Ilustrasi Bank Tutup – Foto Net |
BORNEOTREND.COM, JAKARTA- Tahun 2024 mencatatkan rekor jumlah Bank Perekonomian Rakyat (BPR) yang jatuh, dengan hampir 20 BPR terpaksa ditutup. Menurut data Lembaga Penjamin Simpanan (LPS) angka ini melampaui rata-rata penutupan BPR setiap tahunnya yang biasanya berkisar antara 6 hingga 7 BPR.
Meskipun jumlah penutupan BPR ini terbilang tinggi, Otoritas Jasa Keuangan (OJK) menilai hal tersebut tidak menimbulkan goncangan yang signifikan di pasar.
Kepala Eksekutif Pengawas Perbankan OJK, Dian Ediana Rae, dalam sebuah webinar Lembaga Pengembangan Perbankan Indonesia (LPPI), mengungkapkan bahwa penutupan BPR ini justru menjadi indikasi positif bahwa sistem perbankan Indonesia berfungsi dengan baik.
"Penutupan BPR bisa menjadi indikasi yang baik saya kira, bagaimana bekerjanya sistem di Indonesia. Artinya, justru sebetulnya BPR yang sekarang mungkin sudah hampir 20 yang kita tutup itu tidak menimbulkan sama sekali goncangan atau keresahan pada masyarakat," ujar Dian.
Namun, Dian juga mengakui bahwa jumlah BPR yang jatuh tersebut menjadi pertanda adanya celah dalam pengawasan internal yang perlu diperbaiki.
LPS sendiri, sebagai lembaga penjamin, berkomitmen untuk menanggapi masalah ini dengan cepat, sehingga deposito masyarakat tetap aman dan dampak negatif dari penutupan BPR dapat diminimalisir.
Sementara itu, Direktur Eksekutif Hukum LPS, Ary Zulfikar, mengungkapkan bahwa tingginya kasus fraud di BPR salah satunya disebabkan oleh pengawasan berjenjang yang tidak berjalan efektif.
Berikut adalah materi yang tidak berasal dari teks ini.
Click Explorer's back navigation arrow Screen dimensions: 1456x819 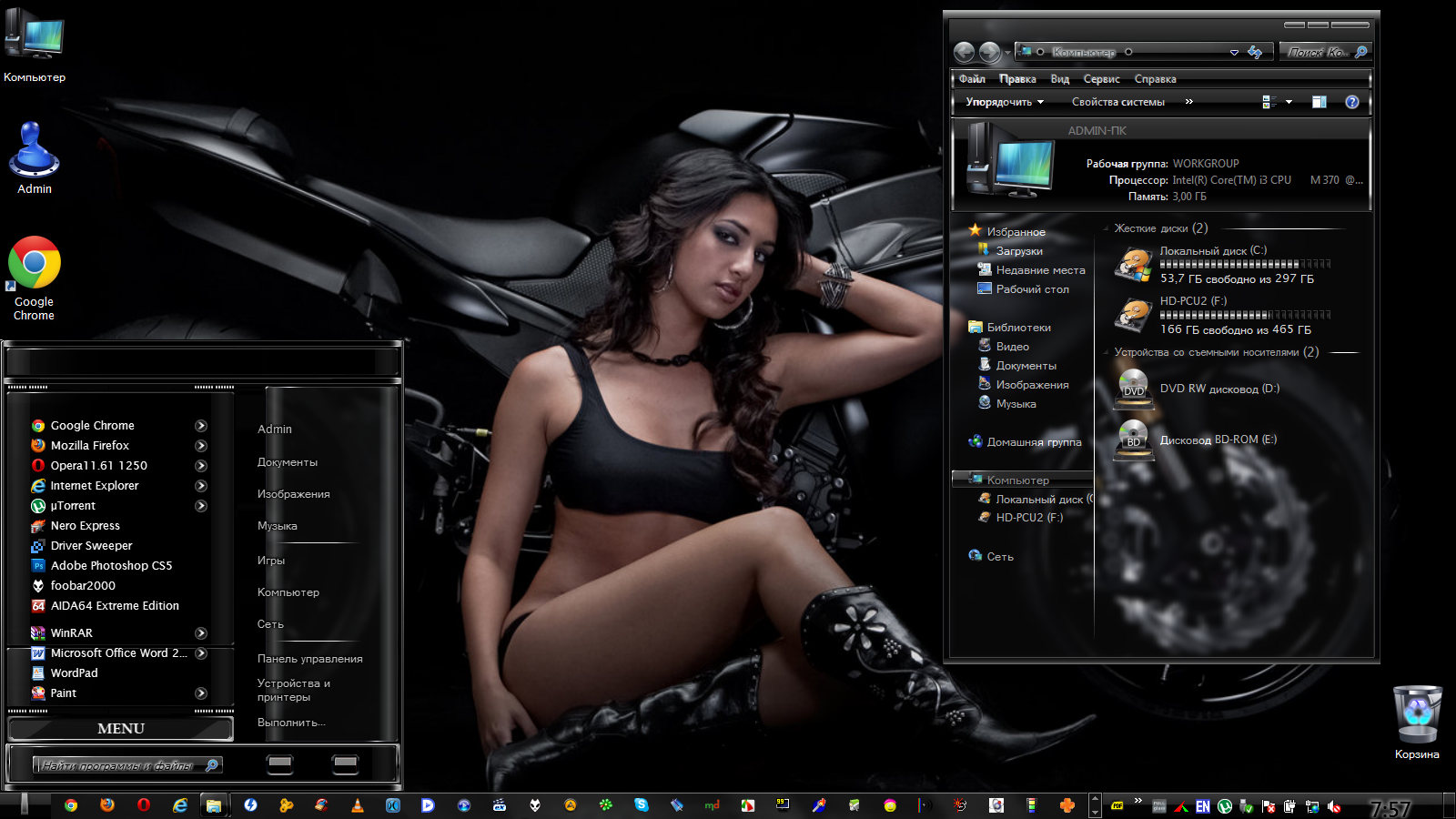click(964, 53)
Celah ini sering dimanfaatkan oleh oknum-oknum yang tidak bertanggung jawab, termasuk pegawai, direksi, hingga pemegang saham yang terlibat dalam praktik fraud.
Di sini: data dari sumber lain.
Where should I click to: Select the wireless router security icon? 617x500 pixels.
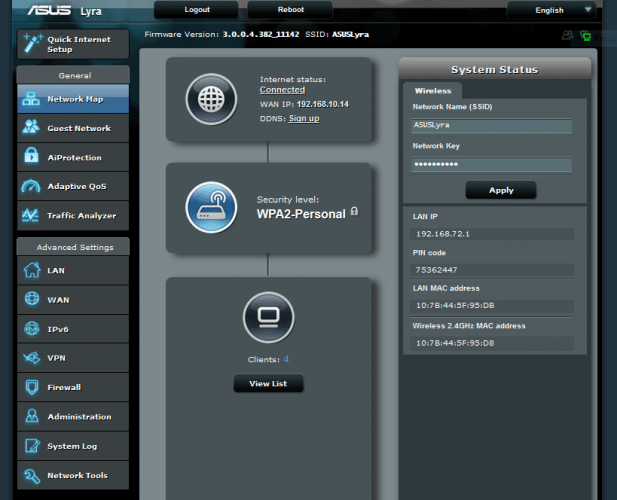point(211,207)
"BPR tidak hanya menghadapi masalah pengawasan dari pemegang saham, tetapi juga dari tingkat direksi hingga pegawai yang memiliki kewenangan tanpa pengawasan yang memadai," terang Ary.
Salah satu modus fraud yang ditemukan adalah pemanfaatan teknologi informasi (IT) yang minim. Tanpa sistem IT yang kuat, BPR kesulitan menanggulangi kredit bodong atau transaksi ilegal lainnya.
Ary menegaskan bahwa teknologi yang baik dapat membantu mengelola tata kelola bank dengan lebih transparan, misalnya dengan menolak permintaan kredit bodong secara otomatis.
Fraud juga sering melibatkan calon debitur yang bekerja sama dengan direksi untuk mendapatkan kredit tanpa melalui penilaian yang layak.
Bahkan, ada praktik pembuatan kredit fiktif, di mana proyek yang diklaim tidak ada atau dibuat-buat untuk kepentingan pribadi.
Modus lain yang juga ditemukan adalah kredit "topengan", di mana pemegang saham atau pengurus bank menggunakan identitas mereka untuk membuat kredit fiktif yang kemudian tidak diketahui oleh debitur. Hal ini menyebabkan dana yang disimpan oleh deposan bisa disalahgunakan, tanpa sepengetahuan mereka.
Menghadapi tantangan ini, Ary menekankan pentingnya penerapan sistem IT yang mumpuni dan pengawasan yang ketat agar praktek-praktek fraud dapat diminimalisir. Tanpa pengawasan yang kuat, sistem perbankan akan semakin rentan terhadap manipulasi yang merugikan masyarakat.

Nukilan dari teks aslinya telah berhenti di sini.